US Dollar Index Recovers From Weekly Low Amid Lackluster US Inflation And Hawkish Fed Wagers
The US Dollar Index is testing a two-day slump at the weekly low. Fed talks defend rate rise stance despite lower US inflation. Treasury rates re-establish a multi-day high in the wake of the US CPI on the back of positive Fed comments, boosting the DXY. US Retail Sales, second-tier data, is viewed with a fresh perspective.

The US Dollar Index (DXY) maintains a defensive stance at 103.30, following a rebound from a one-week low, as dollar bulls await additional signs to reverse a two-day downturn during early Wednesday trading.
US inflation statistics first failed to excite US Dollar bulls, causing the dollar's index against six major currencies to fall to its lowest level in a week the day before. The US Treasury bond yield and the DXY, however, were later boosted by the hawkish Federal Reserve (Fed) comments.
The US Consumer Price Index (CPI) surpassed market estimates with a 6.4% year-over-year (YoY) growth, but it was the slowest increase since 2021, falling below 6.5% previously. Importantly, the CPI excluding food and energy, also known as the Core CPI, increased by 5.6% year-over-year compared to market expectations of 5.5% and previous readings of 5.7%.

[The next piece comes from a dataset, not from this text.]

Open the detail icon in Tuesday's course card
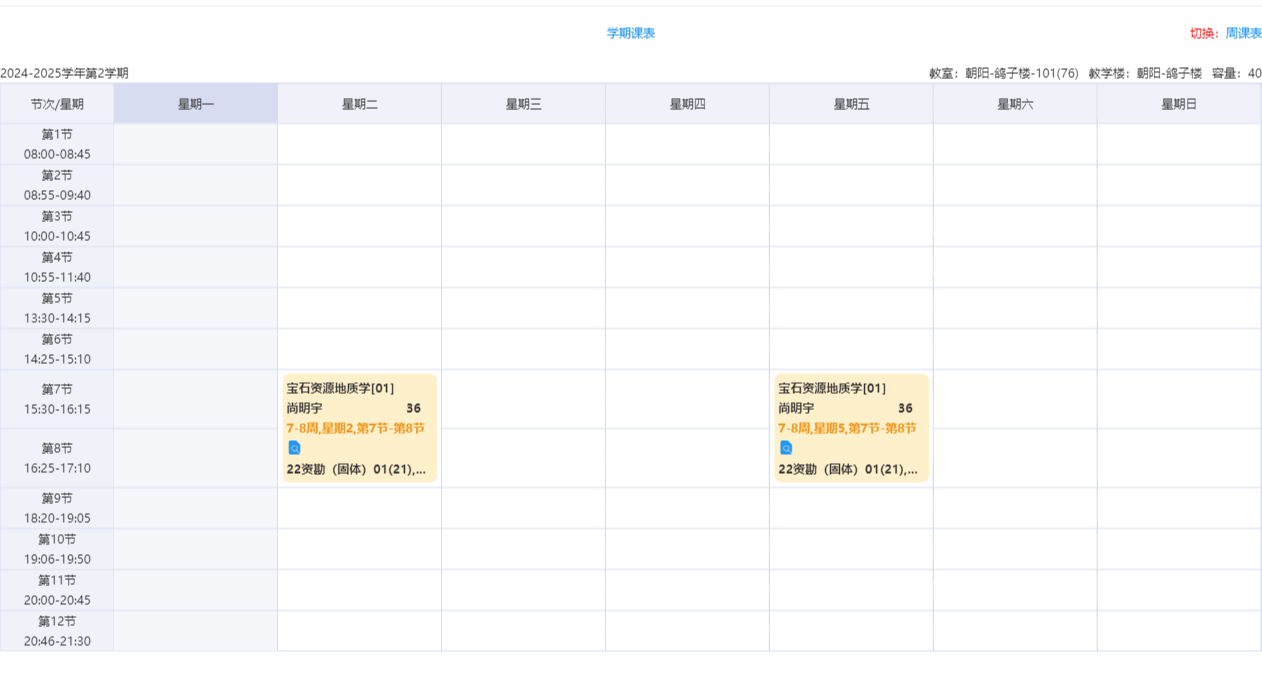Image resolution: width=1262 pixels, height=686 pixels. (x=294, y=448)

Following the statistics, the majority of Federal Reserve (Fed) policymakers were in support of additional rate hikes, despite the fact that the United States inflation failed to meet expectations for a "pleasant surprise." The same factor drove yields on US Treasury bonds and the US Dollar. However, Lorie Logan, president of the Dallas Fed, emphasized that they must be prepared to continue rate hikes for a longer period of time than originally anticipated. John Williams, president of the Federal Reserve Bank of New York, echoed this sentiment, stating that the job to contain excessive inflation is not yet complete. In addition, Patrick Harker, president of the Federal Reserve Bank of Philadelphia, said that they are not yet done (raising rates), but are likely close.
Consequently, US 10-year Treasury bond rates fluctuate around 3.75%, up three basis points (bps) after reaching a six-week high, while the two-year equivalent spiked to its highest level since early November 2022 by touching 4.60%. Similarly, Wall Street's day-end losses supported the DXY's bounce.
Traders of the US Dollar Index should pay close attention to Wednesday's US Retail Sales and Industrial Production data for January, as well as the NY Empire State Manufacturing Index for February, in order to confirm the Fed's hawkish tilt and maintain the recovery's momentum.